Цветы в тумане: вглядываясь в Азию - Владимир Вячеславович Малявин
«Величайшее, разреши меня!..»
И некому исполнить эту просьбу. В человеке все само разрешается…
Подобно православным молчальникам, уже при жизни переживающим Страшный суд, восточный мудрец может сам войти в сокровенное пространство одухотворенного ритма, своего со-работничества с божественной силой мироздания и так стяжать родовые качества жизни, свою «подлинную природу», свой вечносущий и потому фантомный облик. Поистине, реальность события фантомна. Вот почему мы никак не можем решить, была ли разделка быка удивительным мясником грезой, наваждением, даже плодом воспаленного сознания или все происходило «на самом деле»? Но не по этим ли законам оцифрованной медиасреды уже живет современный мир? Нам уже дано понять фантастичность реального и реальность фантастики.

========

Поставленная цель: Кратко перескажите абзац отрывка, который начинается словами «Подобно православным молчальникам». Сохраните его главные мысли.

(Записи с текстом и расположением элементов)
========

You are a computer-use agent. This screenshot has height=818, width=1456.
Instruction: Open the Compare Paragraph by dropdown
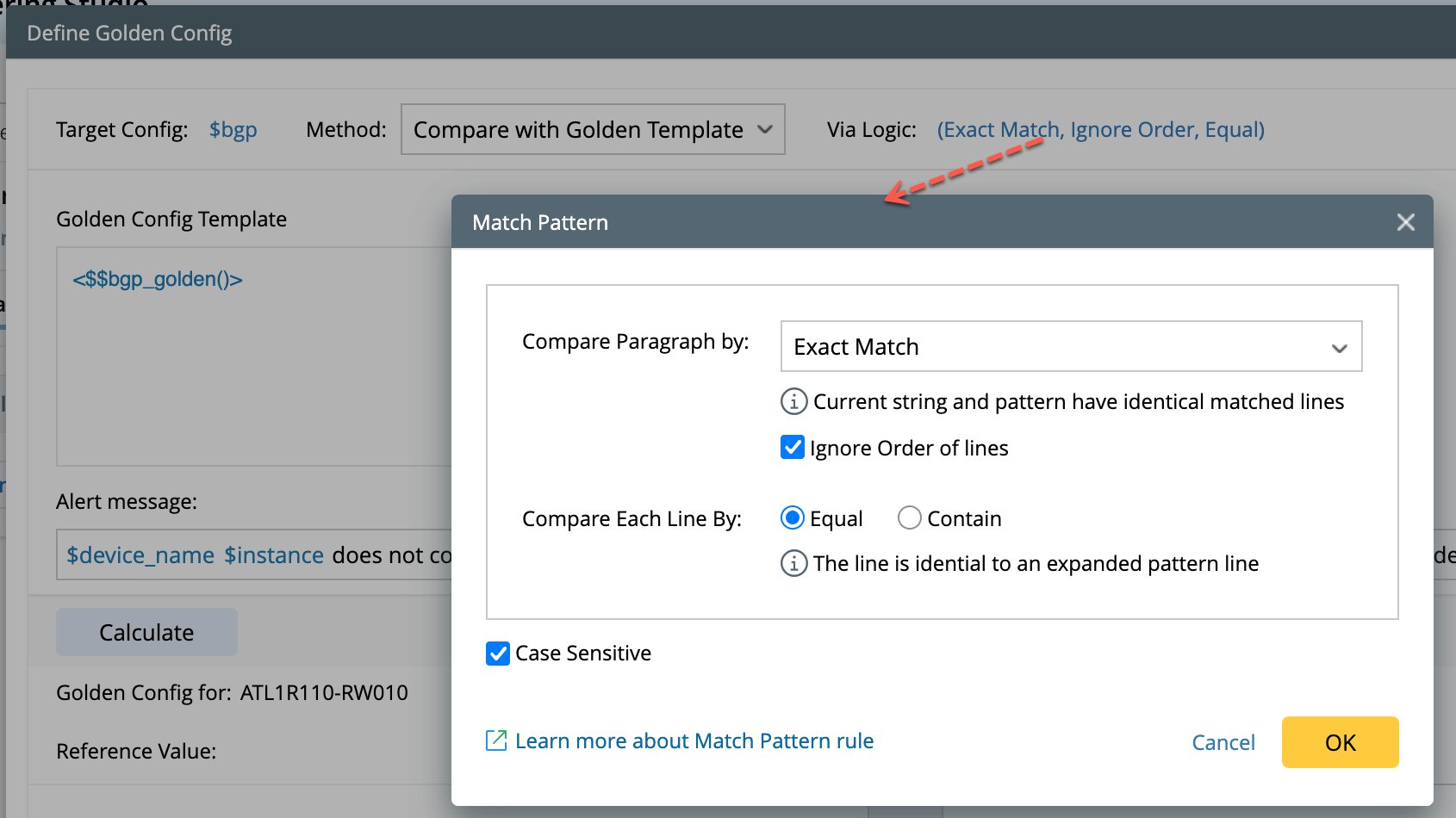click(x=1070, y=346)
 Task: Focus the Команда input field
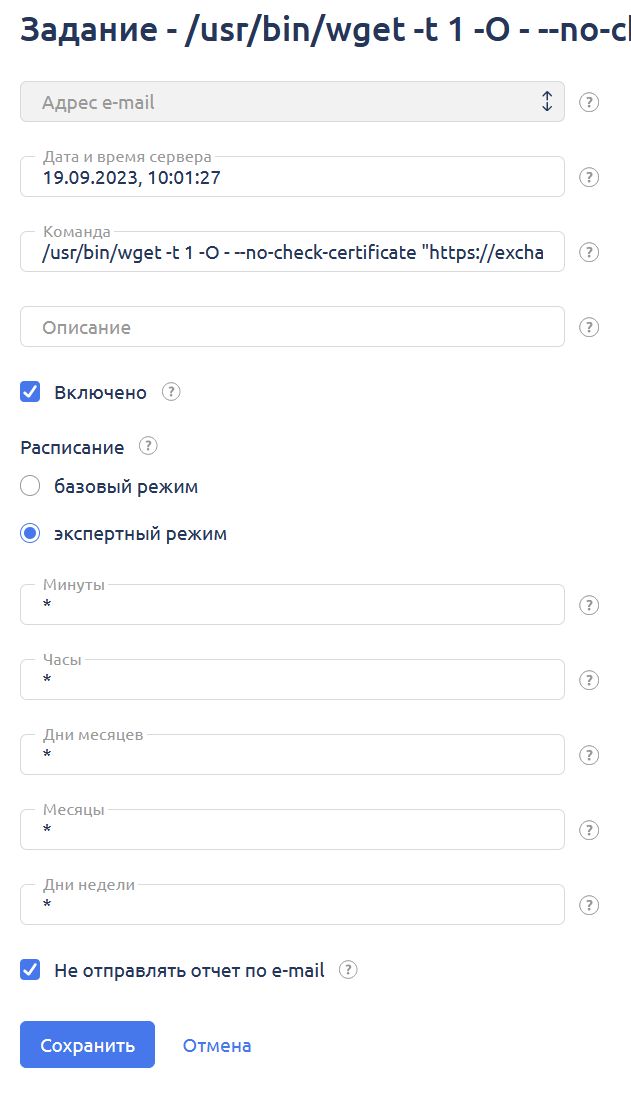pyautogui.click(x=292, y=253)
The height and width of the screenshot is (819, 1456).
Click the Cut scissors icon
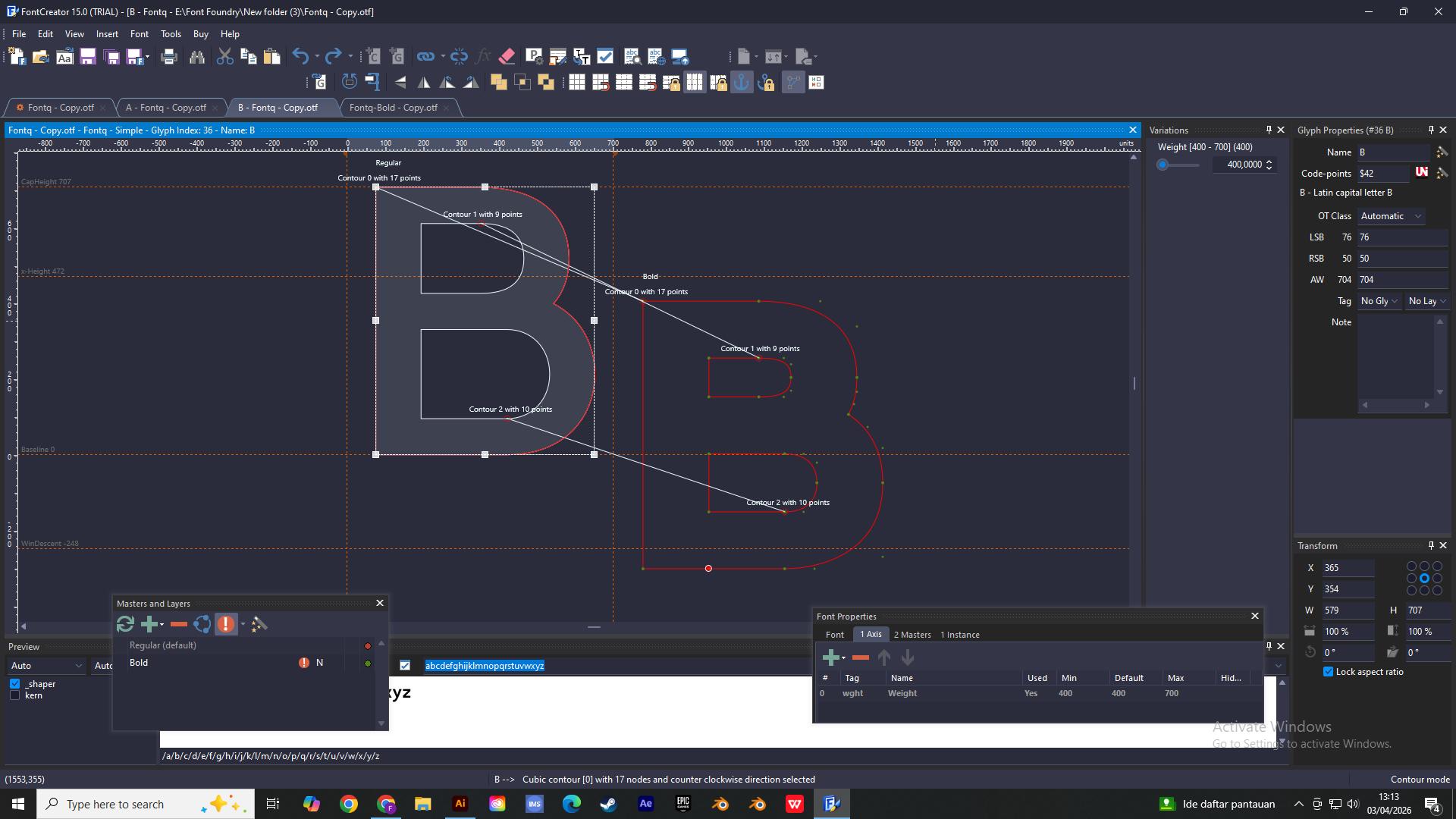tap(224, 56)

========

Письменный ответ: Православные молчальники переживают Страшный суд уже при жизни. Подобно им, восточный мудрец может сам войти в сокровенное пространство одухотворенного ритма и со-работничества с божественной силой мироздания. Так он обретает свою «подлинную природу», то есть вечносущий и потому фантомный облик. Реальность события фантомна, поэтому нельзя решить, была ли разделка быка удивительным мясником грезой или все происходило «на самом деле». Автор спрашивает, не по этим ли законам оцифрованной медиасреды уже живет современный мир. По его словам, нам уже дано понять фантастичность реального и реальность фантастики.